--- EXERCISE INPUTS ---

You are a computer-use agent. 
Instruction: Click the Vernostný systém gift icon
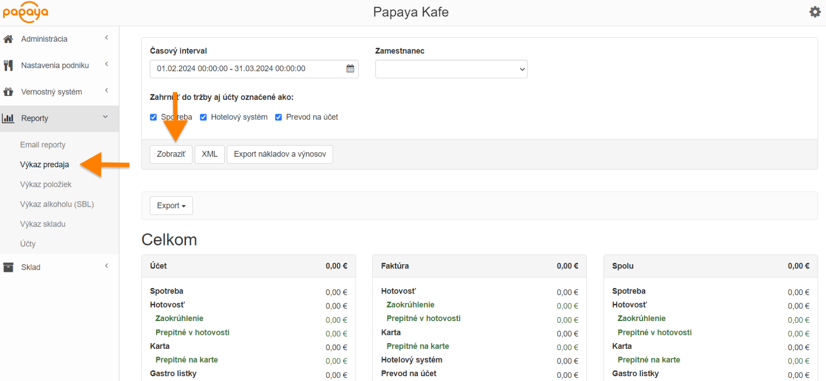(x=8, y=92)
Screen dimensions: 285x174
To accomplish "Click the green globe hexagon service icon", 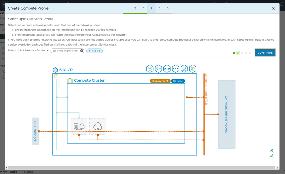I will 193,69.
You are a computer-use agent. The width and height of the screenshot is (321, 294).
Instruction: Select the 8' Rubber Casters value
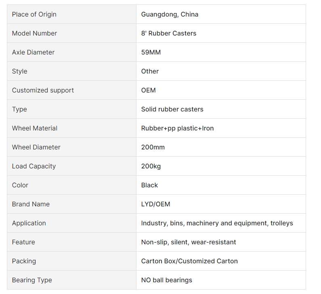pyautogui.click(x=169, y=33)
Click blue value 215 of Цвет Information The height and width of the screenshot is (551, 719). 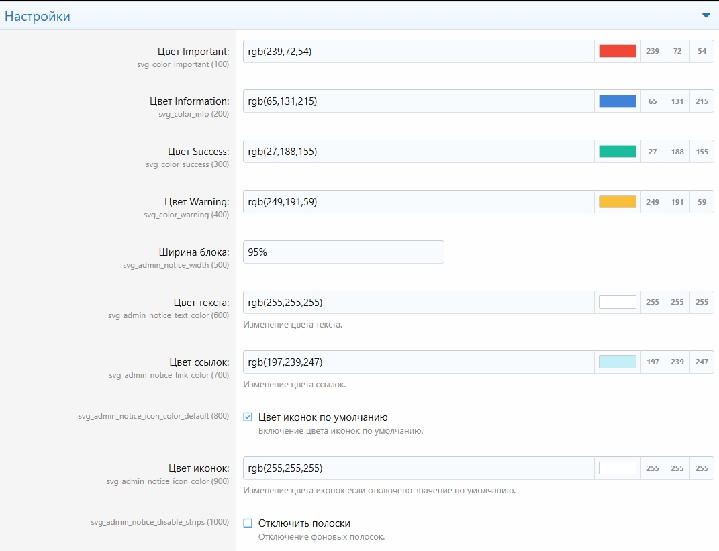coord(702,101)
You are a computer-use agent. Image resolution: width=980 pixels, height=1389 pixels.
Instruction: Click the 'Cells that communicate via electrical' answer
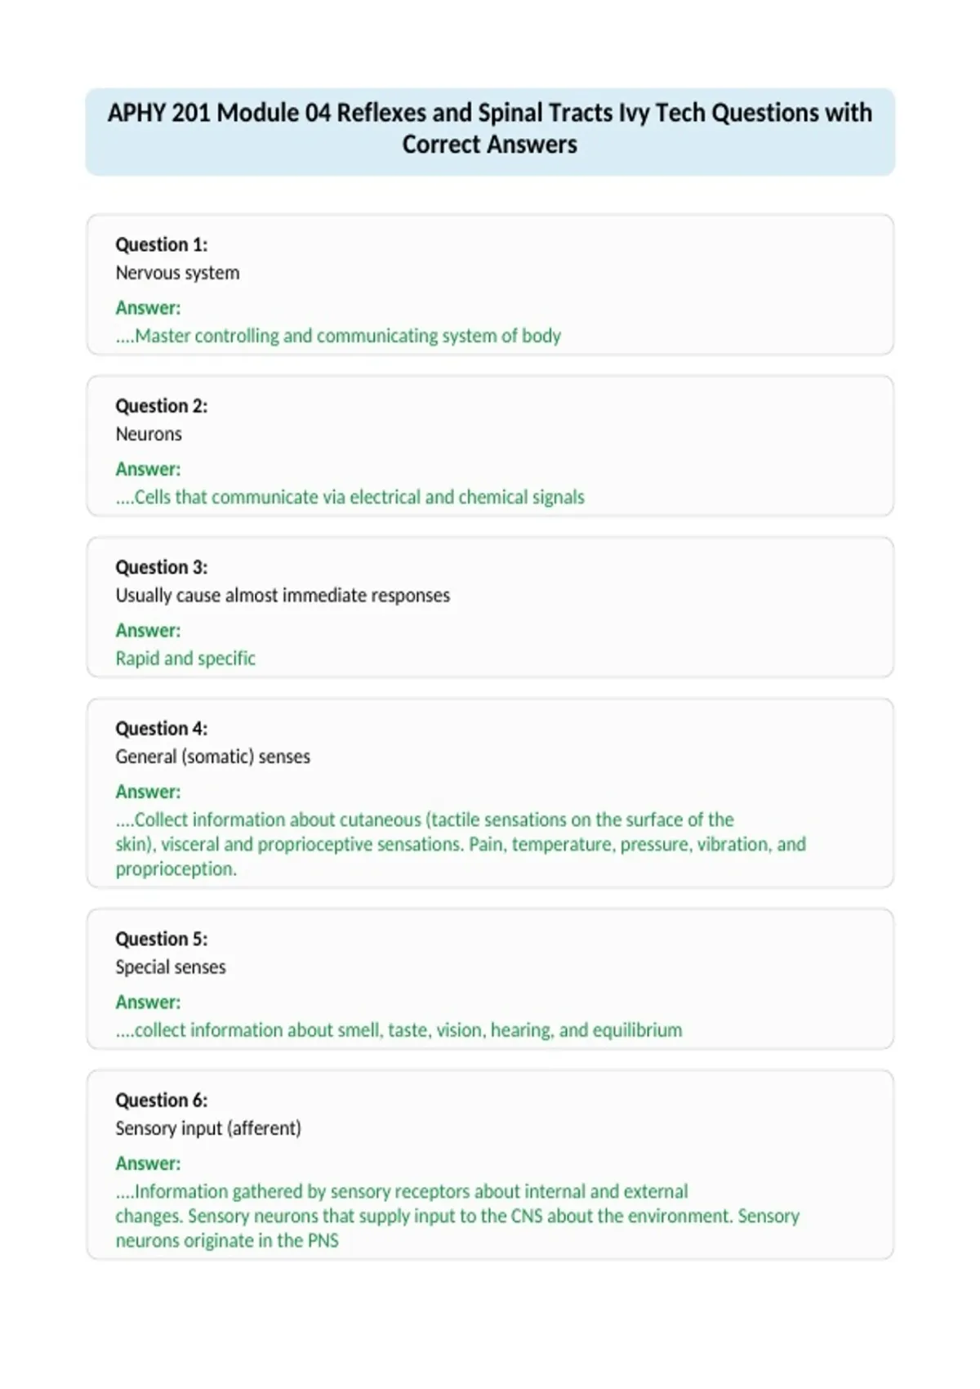[x=350, y=497]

---

WHAT NEEDS TO BE DONE:
Please render the rows as a JSON list of strings, starting with the line that contains "You are a computer-use agent. Image" and going on through the end of the rows, one string per line with blank lines left out. Leave the pictures out of the answer.

SOLUTION BELOW:
[
  "You are a computer-use agent. Image resolution: width=980 pixels, height=1389 pixels.",
  "Instruction: Click the 'Cells that communicate via electrical' answer",
  "[x=350, y=497]"
]